As reações do grosso
da mídia à Operação Monte Carlo, às ligações
Cachoeira-Demóstenes-imprensa, e à aprovação da respectiva CPI
têm apresentado características que, embora não surpreendam,
suscitam preocupação e desalento.
A esperança de que as
evidências de associação com o crime organizado que paira sobre
setores da imprensa fosse, por sua gravidade, promover um processo de
revisão de seus métodos, condutas e deontologia se dissipa ante a
constatação de que omissões, distorções e um perfil marcadamente
partidário de atuação continuam ditando o perfil da cobertura do
tema.

****************************************

Tarefa 1:
Segundo o trecho do documento, que sentimentos as reações do grosso da mídia à Operação Monte Carlo suscitam?
Tarefa 2:
As afirmações a seguir concordam com o trecho do documento? Responda sim ou não a cada uma, citando as palavras do texto que decidem. (a) As reações da mídia são descritas como surpreendentes. (b) A esperança de que a imprensa revise seus métodos se dissipa. (c) A cobertura do tema deixou de ter perfil partidário.
Tarefa 3:
Retome o texto sobre a cobertura da Operação Monte Carlo pela mídia a partir do ponto em que ele para.

Linhas de dados:
****************************************

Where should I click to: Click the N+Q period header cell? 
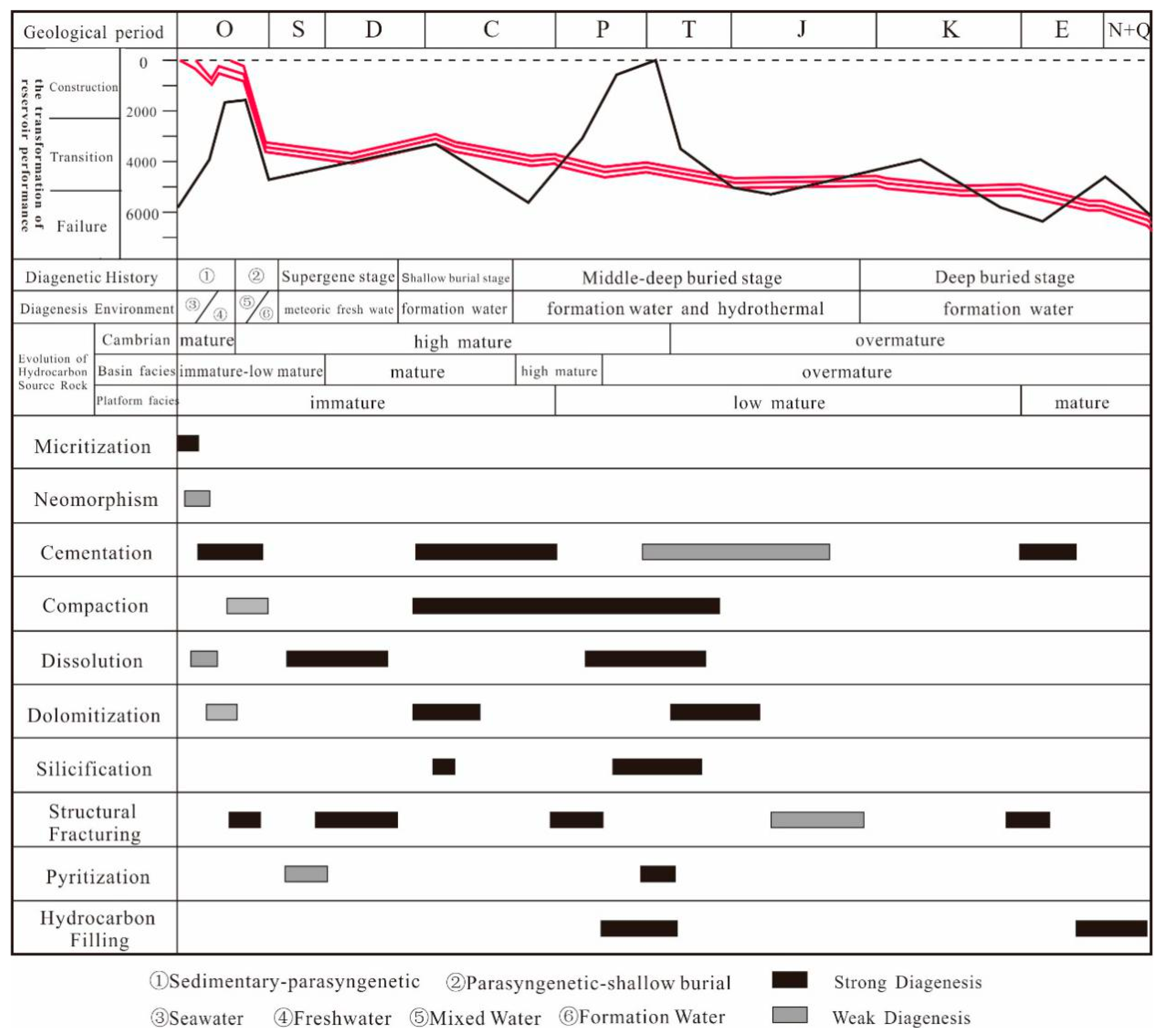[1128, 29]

****************************************

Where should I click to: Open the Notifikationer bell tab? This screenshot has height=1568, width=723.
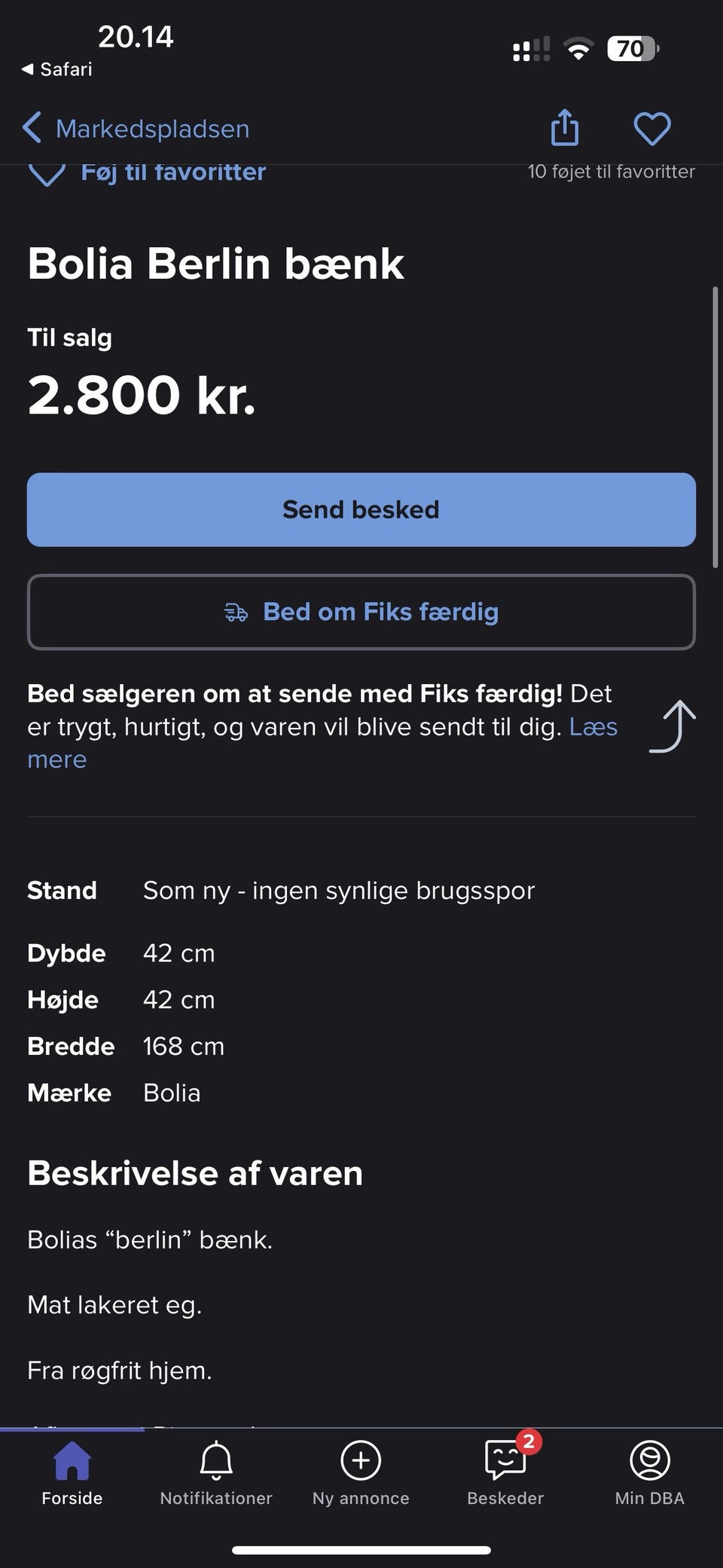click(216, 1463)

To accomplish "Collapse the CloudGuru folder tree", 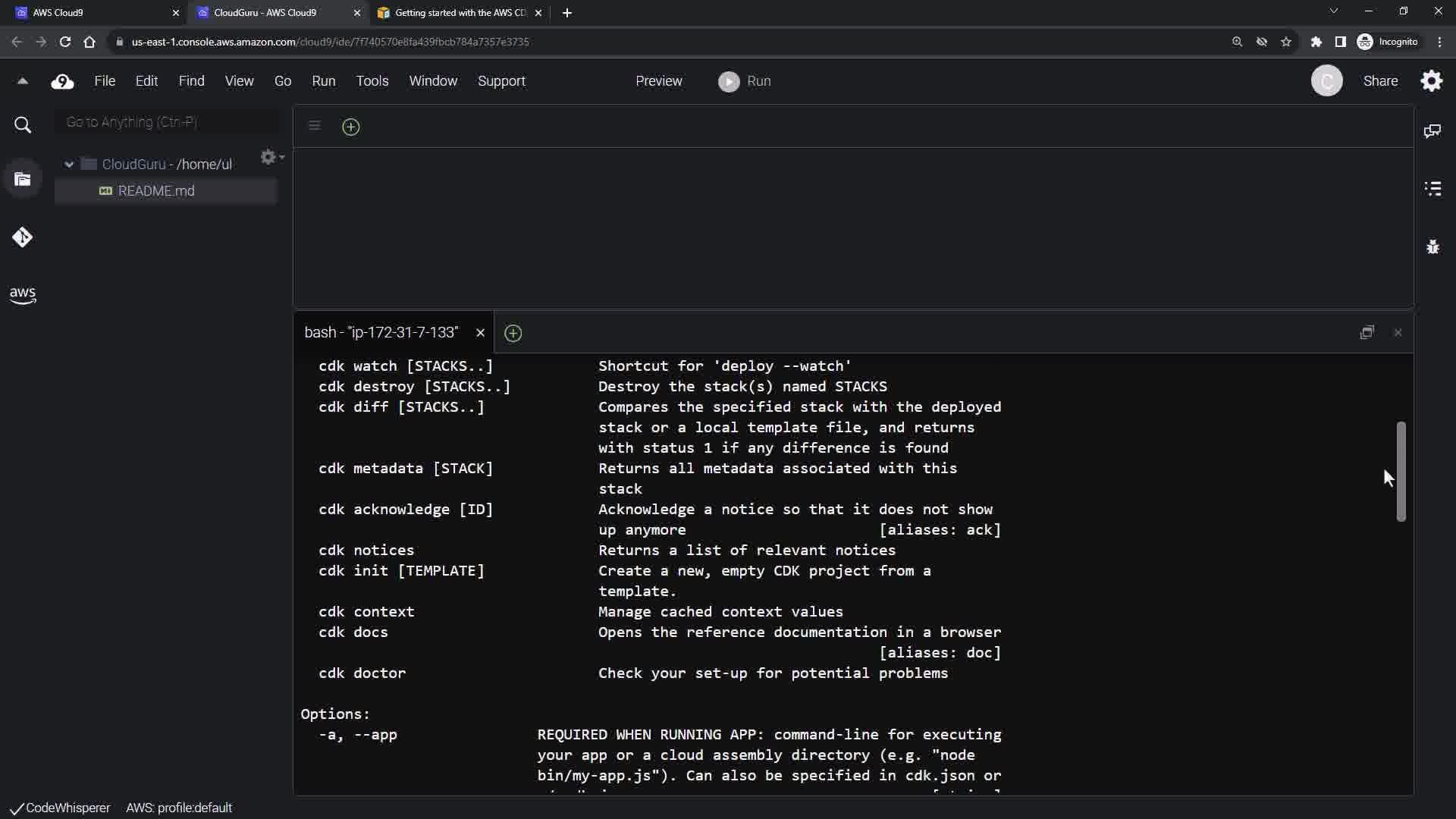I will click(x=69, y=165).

****************************************

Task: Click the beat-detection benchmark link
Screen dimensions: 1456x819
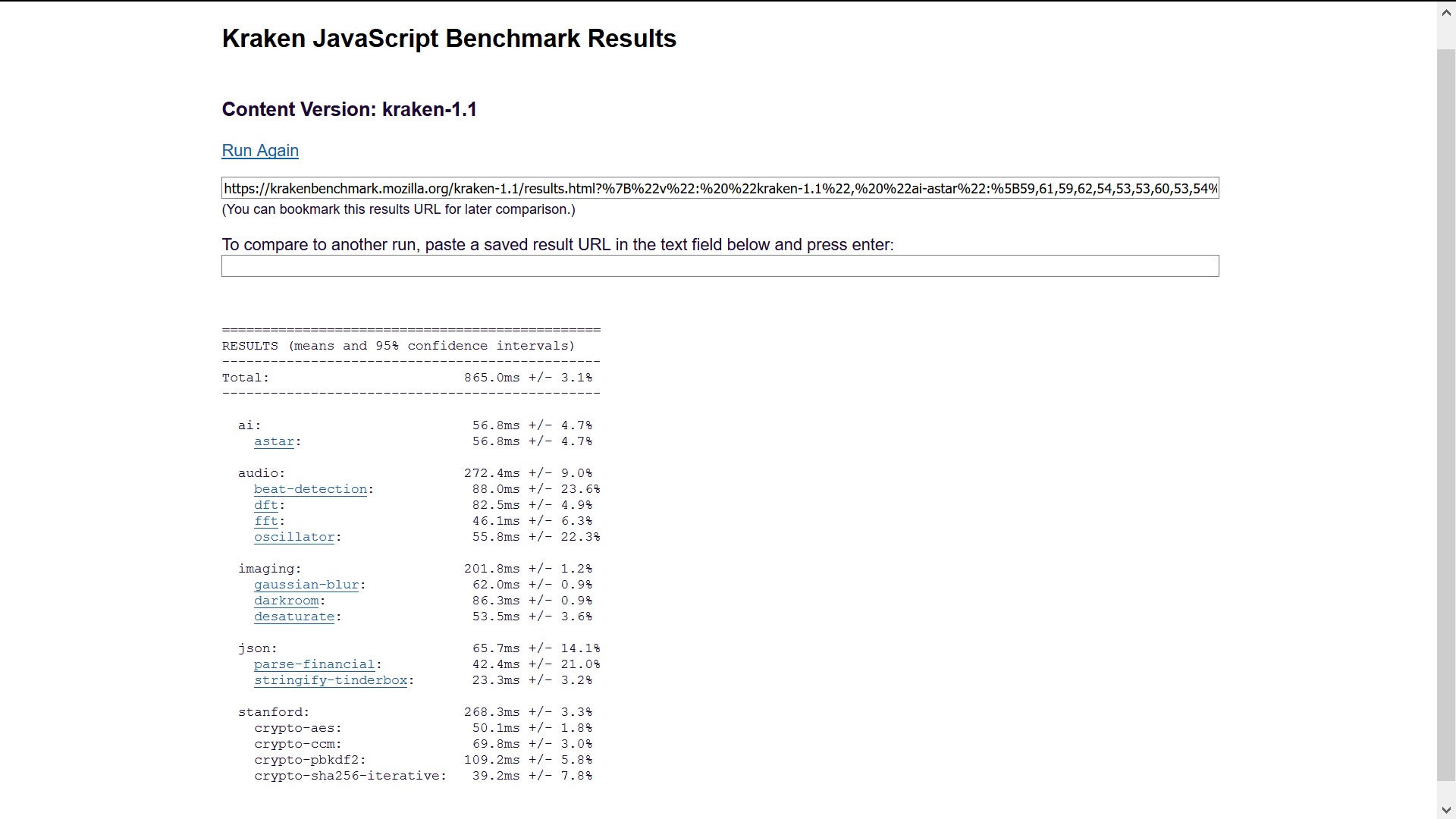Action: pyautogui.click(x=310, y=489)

****************************************

Resposta 1:
Preocupação e desalento.

Resposta 2:
(a) Não: "embora não surpreendam".
(b) Sim: "se dissipa ante a constatação".
(c) Não: "omissões, distorções e um perfil marcadamente partidário de atuação continuam ditando o perfil da cobertura do tema".

Resposta 3:
Operação-abafa
Em um primeiro momento,
tratou-se de abafar o caso, já que este envolvia um dos ídolos do
neoudenismo midiático – e, logo se soube, a mais raivosamente
antipetista das revistas semanais. Tal fase durou pouco mais de uma
semana, até que o burburinho gerado na internet, somado à gravidade
das acusações contra Demóstenes, fez com que parte da mídia –
talvez receosa de que seu silêncio fosse interpretado como
cumplicidade criminosa – passou a acompanhar o caso.
É forçoso constatar,
no entanto, que isso se deu de forma relutante – ainda que sem o
estardalhaço moralista costumeiro (substituído por uma prudência
acusatória inaudita) e se valendo de pesos e medidas
desproporcionais aos habitualmente empregados na sucessão de
denúncias contra a aliança governista, a mídia teve de se resignar
a entregar a cabeça do senador catão à opinião pública.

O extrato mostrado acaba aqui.